La politique de désengagement a sans conteste une dimension morale, mais elle cherche d’abord à réduire le nombre d’individus adhérant à l’idéologie djihadiste et donc à littéralement grignoter la masse d’auteurs potentiels d’actes de terrorisme et de soutiens à la cause. S’agissant de détenus condamnés, l’objectif est évidemment d’éviter autant que possible la récidive des terroristes à l’issue de leur incarcération.
La gestion des récidivistes potentiels fait l’objet depuis 2018 d’un système géré par la DGSI (10), auquel contribue naturellement l’administration pénitentiaire via le SNRP, un jeune service de renseignement au positionnement encore fragile. Le risque de récidive terroriste est en effet devenu une obsession légitime des autorités. Des centaines, sinon des milliers, de djihadistes sont passés dans les prisons françaises, et nombre d’entre eux sont toujours considérés par les services comme des individus porteurs de menace. Les services sont, sans ambiguïté, débordés.

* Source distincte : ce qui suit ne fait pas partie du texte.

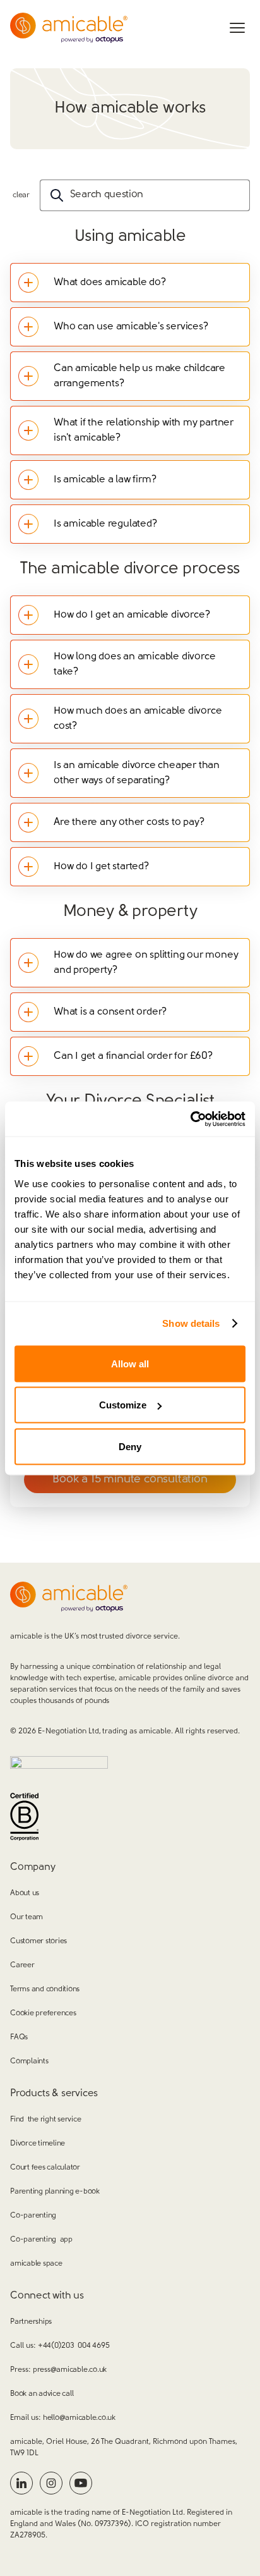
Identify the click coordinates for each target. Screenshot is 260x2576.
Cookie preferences (43, 2013)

Sisyphe fait du contre-terrorisme
Les djihadistes n’ont pas tort de considérer la prison comme une étape, et c’est ainsi qu’elle devrait être aussi appréhendée par les services de sécurité et les autorités judiciaires. L’histoire du djihad français montre bien, depuis le début des années 1990, l’enchaînement des vagues de violence, des démantèlements de réseaux, des procès, des condamnations, des incarcérations et des libérations (11). Inhérente au monde criminel, la récidive est également une réalité du terrorisme, et pas seulement des djihadistes, comme le montre le parcours de certains membres d’Action directe (12).
Affrontant des croyances politiques et religieuses parfois assorties de névroses ou de traumatismes, la politique de lutte contre la radicalisation ne saurait produire d’effets immédiats ou même mécaniques comparables à ceux observés dans une usine. Mobilisées par le risque de récidive, les autorités semblent pourtant attendre des résultats qui seraient à la hauteur des efforts consentis. La demande est légitime et les inquiétudes fondées, mais le débat au sein de l’État est sans doute mal posé.
Il est en effet absurde d’attendre qu’un passage en prison, du moins dans une démocratie, étouffe des revendications politiques. La prise en charge spécifique ne saurait non plus produire le désengagement total et durable de l’ensemble des détenus concernés. Le débat qui agite les administrations depuis des mois révèle la frustration des autorités : faut-il maintenir en l’état la politique actuelle de gestion de la radicalisation, complexe, ambitieuse, et dont les effets sont encore difficilement mesurables (13) ? Faut-il l’adapter en lui faisant prendre une orientation plus sécuritaire, au risque d’empiéter sur le périmètre des services de renseignement ? Faut-il l’abandonner et adopter en détention une approche purement répressive, au risque de perdre l’occasion de désengager certains détenus ?
Les questionnements actuels auraient dû intervenir, en réalité, il y a des années. Phénomène historique en perpétuelle mutation, le djihadisme met les démocraties à l’épreuve en raison de sa durée même. Sa nature rend inévitables des récidives de la part d’individus violents, fortement radicalisés, dont l’idéologie postule que la lutte qu’ils mènent sera longue et ne doit jamais faiblir. Confrontées à une menace qui fragilise les sociétés et l’État de droit, les autorités ont su adapter les services de sécurité et concevoir des stratégies complexes dont elles attendent, paradoxalement, des résultats immédiats. Cette incohérence, nourrie par la prise en compte d’autres menaces comme la criminalité organisée ou le retour des actions de déstabilisation en provenance de puissances hostiles, risque de jeter le bébé avec l’eau du bain.